Fortunately, Saad is an excellent acting coach with long experience and she made sure that the expert Ramsi Lehner was always at hand to help her hand-picked, multinational cast with the mime parts and choreograph the stage combat. But even so, one would not have expected an amateurs cast to do so well in such a difficult play. Indeed, but for a few slips here and there, most of the actors, particularly the ones with double parts -- Samia Assad as Dotty/ Clakett, Kate Jopson as Brook/Vicky, Louisa Balch as Belinda/Flavia, Nate Freeman as Fredrick/Philip, Alexander Hadshi as Gary/Roger -- could easily pass for professionals. Mark Visona as Lloyd, the director, Basma Matta as Poppy, his assistant, and Frank Cheng as Tim, his stage-manager had an easier job, having to perform only one character throughout, and while the first two gave satisfactory performances, Cheng, as the sincere, harassed and befuddled stage- manager went a step further and managed to sneak his vividly portrayed Tim into the hearts of the audience. His Tim, together with Jopson's myopic bimbo, Asaad's cockney housekeeper and Freeman's fainting Philip were my personal favourites.

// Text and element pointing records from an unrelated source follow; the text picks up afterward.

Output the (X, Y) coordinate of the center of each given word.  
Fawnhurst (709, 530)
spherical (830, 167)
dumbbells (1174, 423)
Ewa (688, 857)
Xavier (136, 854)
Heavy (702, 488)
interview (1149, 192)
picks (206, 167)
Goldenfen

Saad made a few alterations in the text, changing the setting to the United States instead of provincial England, moving Tim's address to the audience at the opening of Act 3 to the beginning of Act 2 and performing the two as one unit with no interval, which meant turning the set back to its original position for Act 3 in full view of the audience. This provided some humorous touches as the lights kept coming on and off erratically at Tim's mention of technical hitches, at one time surprising an embarrassed stage hand tinkering away at the set. Saad also added two silent understudies (Sarah Abdel Rahman and Yuseph Bashat) for Mrs. Clakett and the burglar. Such changes are minor and do not affect the play, and I would have even welcomed casting a female as the drunken Selsdon who plays the burglar were it not for the fact that Maria Costanza has such a weak, breathless voice that made her hardly audible. All the same, Noises Off was an exciting experience which left one seeing double and often felt like a dizzying ride on a roller coaster that sent you screaming with delight at every curve.